In other words, the teachers’ success relies not only on their professional knowledge but on their sensitivity to the affective needs of their students.
This research gives a fascinating and accessible insight into one country’s attempt to harness the creative imagination of its youth. We can all learn much from it.
Dilek, D. (2009). The reconstruction of the past through images: An iconographic analysis of the historical imagination usage skills of primary school pupils. Educational Sciences: Theory & Practice 9, 665-689
Eckhoff, A. & Urbach, J. (2008). Understanding imaginative thinking during childhood: Sociocultural conceptions of creativity and imaginative thought. Early Childhood Education Journal 36, 179-185. http://dx.doi.org/10.1007/s10643 -008-0261-4
Hsiao-Chin Ho, Chia-Chi Wang, Ying-YaoCheng ‘Analysis of the Scientific Imagination Process’ in Thinking Skills and Creativity 10 (2013) 68-78.
Pelaprat, E.& Cole, M. (2011). Minding the gap: Imagination, creativity and human cognition. Integrative Psychological and Behavioural Science 45,397-418. http://dx.doi.org/10.1007/s12124-011-9176-5
Pendleton-Jullian, A. and Brown, J.S. (2016). Pragmatic Imagination. Blurb. ISBN-10: 1367563127. ISBN-13: 978-1367563124
Ricoeur, P. (1991). Imagination in discourse and in action (K. Blamey & J. B. Thompson, Trans.). In J. M. Eadie (Ed.), From text to action: Essays in hermeneutics(Vol. II pp. 168-187). Evanston, Illinois: Northwestern University Press.
Vygotsky, L.S. (1962). Thought and Language. MIT Press.
Wood, K.D. & Endres, C. (2004). Motivating student interest with the imagine, elaborate, predict and confirm 9IEPC) strategy. The Reading Teacher 58, 346-357. http://dx.doi.org/10.1598/RT.58.4.4.
About The Author
Dr. Jenny Willis has devoted her life to education. Her career began as a teacher of foreign languages in multi-cultural Inner London schools in ‘social priority areas’. She was deputy head of a comprehensive school following the seminal Education Reform Act of 1988, tasked with managing many controversial new initiatives. She left the secondary sector to work as a teacher and researcher with the Open University (London) and began working on her PhD. (an inter-disciplinary study in which she argued that access to language learning in England had been controlled for social purposes, drawing on Bourdieusian ideology). This was followed by a period in Higher Education as both administrator and academic. Now ‘retired’, Jenny is a founder member of Lifewide Learning and edits the magazine for it and Creative Academic. She is discovering the joys of teaching primary school children and preparing gifted students for selective examinations.

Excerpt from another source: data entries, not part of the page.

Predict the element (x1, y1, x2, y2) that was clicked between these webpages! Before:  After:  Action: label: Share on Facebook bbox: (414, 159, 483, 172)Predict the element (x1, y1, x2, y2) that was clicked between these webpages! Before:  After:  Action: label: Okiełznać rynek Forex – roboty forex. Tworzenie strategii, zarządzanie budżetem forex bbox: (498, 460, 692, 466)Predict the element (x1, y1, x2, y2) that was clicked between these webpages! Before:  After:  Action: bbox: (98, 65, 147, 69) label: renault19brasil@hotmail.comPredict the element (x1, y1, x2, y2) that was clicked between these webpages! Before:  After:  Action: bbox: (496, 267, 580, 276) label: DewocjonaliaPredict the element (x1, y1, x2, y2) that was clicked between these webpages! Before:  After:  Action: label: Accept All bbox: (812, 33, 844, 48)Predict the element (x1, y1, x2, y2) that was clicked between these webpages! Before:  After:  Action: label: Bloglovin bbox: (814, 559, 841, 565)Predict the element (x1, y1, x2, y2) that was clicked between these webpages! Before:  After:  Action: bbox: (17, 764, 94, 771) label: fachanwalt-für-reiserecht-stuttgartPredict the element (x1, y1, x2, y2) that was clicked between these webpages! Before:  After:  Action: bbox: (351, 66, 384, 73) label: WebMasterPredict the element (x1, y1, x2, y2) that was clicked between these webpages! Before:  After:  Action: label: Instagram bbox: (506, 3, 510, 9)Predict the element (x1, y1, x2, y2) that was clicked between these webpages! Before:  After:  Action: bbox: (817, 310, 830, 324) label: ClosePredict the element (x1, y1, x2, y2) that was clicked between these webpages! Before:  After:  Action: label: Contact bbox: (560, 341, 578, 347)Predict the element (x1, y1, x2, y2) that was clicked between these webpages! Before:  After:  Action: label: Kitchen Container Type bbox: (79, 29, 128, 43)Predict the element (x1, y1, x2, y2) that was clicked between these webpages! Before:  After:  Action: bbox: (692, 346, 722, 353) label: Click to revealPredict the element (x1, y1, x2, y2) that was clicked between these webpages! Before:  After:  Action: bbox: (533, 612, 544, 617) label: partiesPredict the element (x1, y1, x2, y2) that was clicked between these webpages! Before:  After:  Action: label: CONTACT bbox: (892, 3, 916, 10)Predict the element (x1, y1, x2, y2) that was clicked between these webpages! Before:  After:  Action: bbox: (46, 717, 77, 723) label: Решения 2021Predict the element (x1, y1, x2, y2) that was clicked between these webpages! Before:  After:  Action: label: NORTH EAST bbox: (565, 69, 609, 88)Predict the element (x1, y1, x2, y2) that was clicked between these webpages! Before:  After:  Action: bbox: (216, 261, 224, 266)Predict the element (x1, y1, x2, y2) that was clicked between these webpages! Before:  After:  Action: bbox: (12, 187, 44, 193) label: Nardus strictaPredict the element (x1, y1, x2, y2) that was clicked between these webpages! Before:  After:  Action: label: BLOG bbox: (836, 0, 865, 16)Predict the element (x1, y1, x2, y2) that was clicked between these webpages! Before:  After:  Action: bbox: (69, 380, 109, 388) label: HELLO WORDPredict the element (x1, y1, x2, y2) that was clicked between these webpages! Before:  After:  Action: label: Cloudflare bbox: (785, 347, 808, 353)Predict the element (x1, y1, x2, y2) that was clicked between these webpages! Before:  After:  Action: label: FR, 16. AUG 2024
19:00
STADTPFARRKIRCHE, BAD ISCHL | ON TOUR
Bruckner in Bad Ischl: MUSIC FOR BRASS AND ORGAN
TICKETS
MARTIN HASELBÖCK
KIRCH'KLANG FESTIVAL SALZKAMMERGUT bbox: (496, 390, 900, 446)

Jenny was born in Singapore and had a peripatetic childhood moving with her family as the child of a serving RAF officer. This experience underpins her interest in identity and mental illness. For the last 25 years, she has worked with her husband (a practising psychiatrist) on destigmatising mental illness, and has eventually found a sense of identity within his Tamil family, albeit that they are dispersed around the globe as a result of racial discrimination in their homeland, Sri Lanka.